# [DATA]
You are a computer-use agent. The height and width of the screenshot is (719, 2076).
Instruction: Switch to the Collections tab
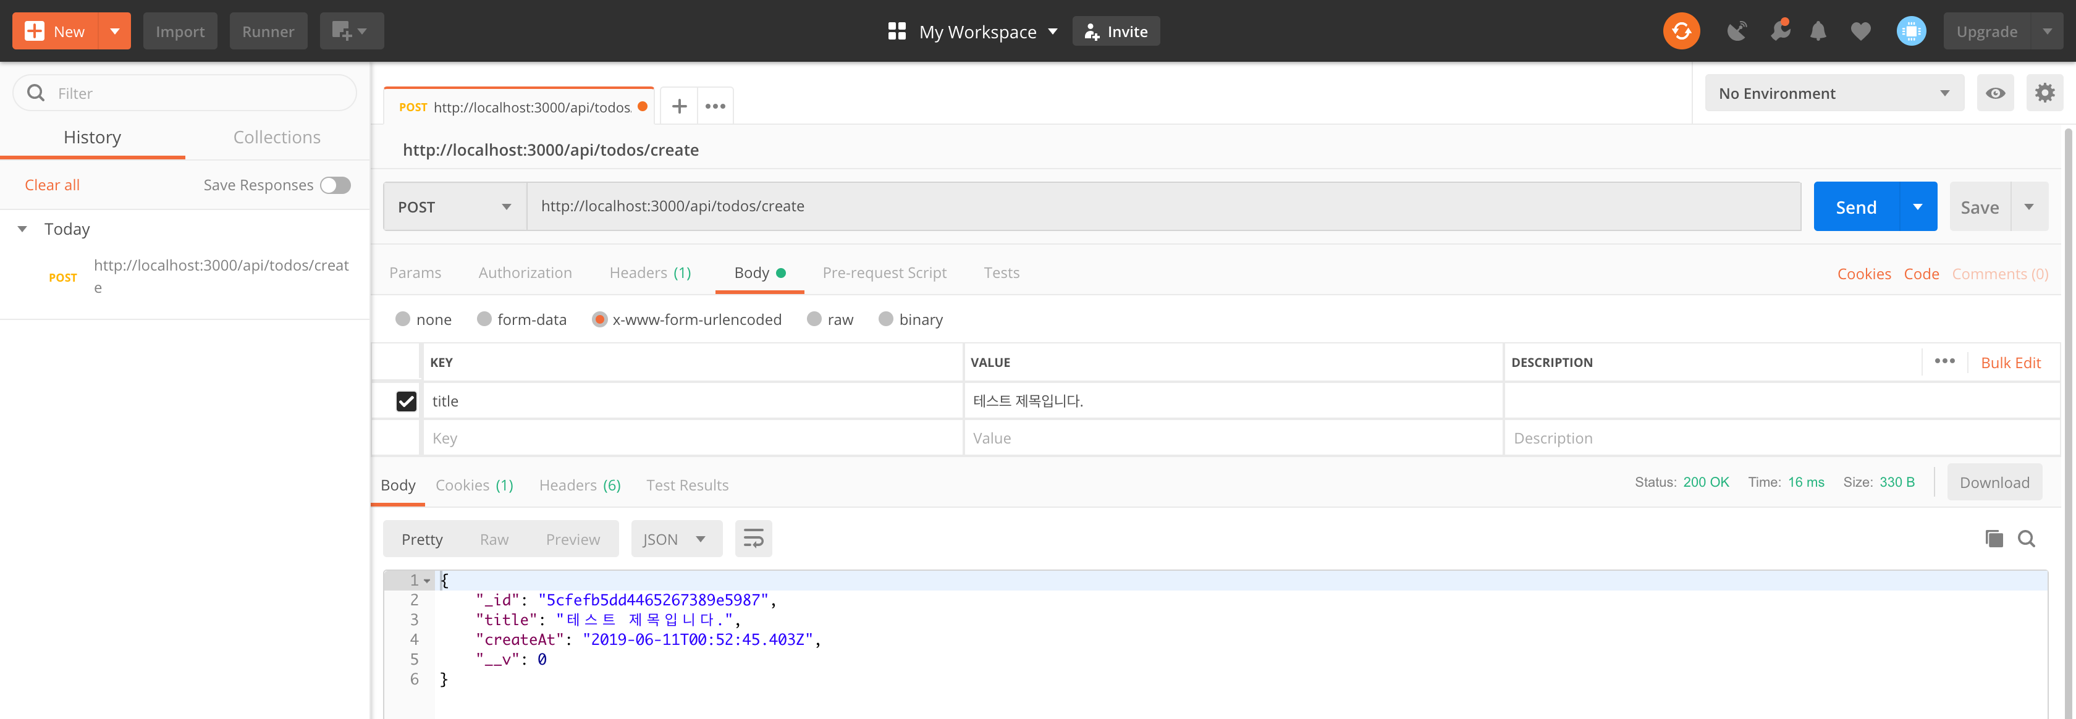tap(276, 138)
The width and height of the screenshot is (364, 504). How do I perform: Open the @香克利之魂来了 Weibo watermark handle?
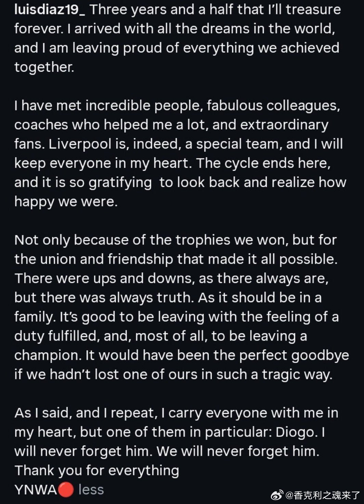[x=323, y=494]
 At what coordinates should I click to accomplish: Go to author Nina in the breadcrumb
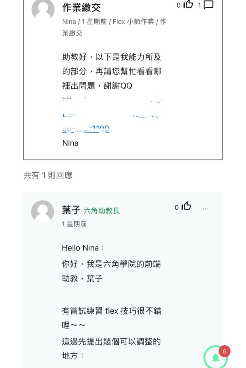point(69,22)
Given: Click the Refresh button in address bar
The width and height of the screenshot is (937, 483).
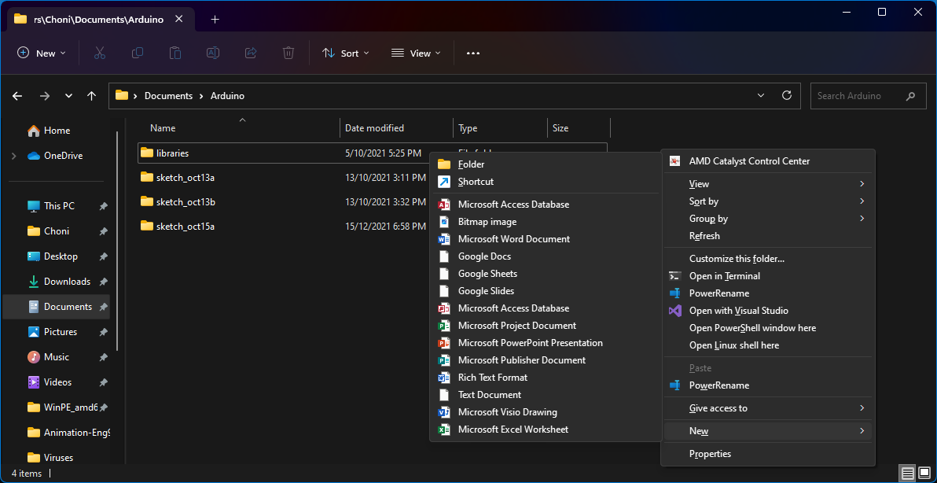Looking at the screenshot, I should coord(786,95).
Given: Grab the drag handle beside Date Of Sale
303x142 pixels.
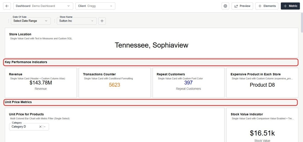Looking at the screenshot, I should (x=8, y=21).
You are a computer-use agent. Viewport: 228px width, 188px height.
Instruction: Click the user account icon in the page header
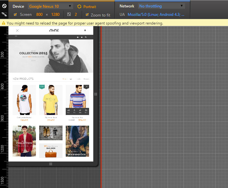85,30
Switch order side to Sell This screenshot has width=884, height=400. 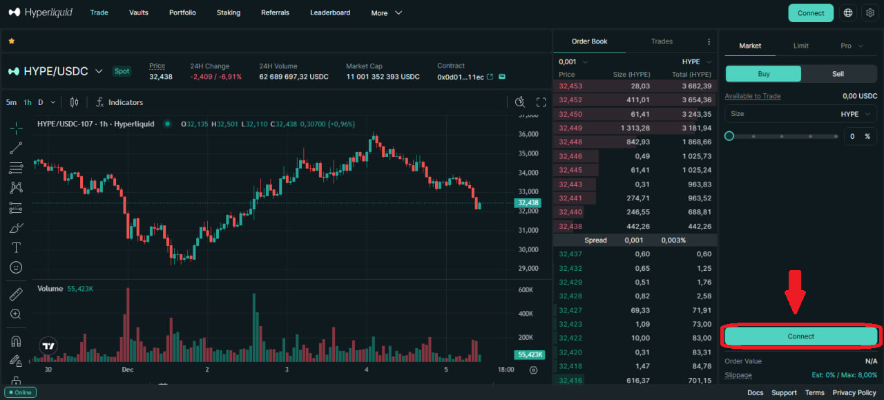click(x=838, y=74)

# [DIRECTION]
Locate every line in the listing above that contains the word "Given" and copy each of those lines. Uppercase and lowercase letters must match.

# [ANSWER TO THIS PROBLEM]
Given: Click the Refresh button in address bar
Given: Grab the drag handle beside Date Of Sale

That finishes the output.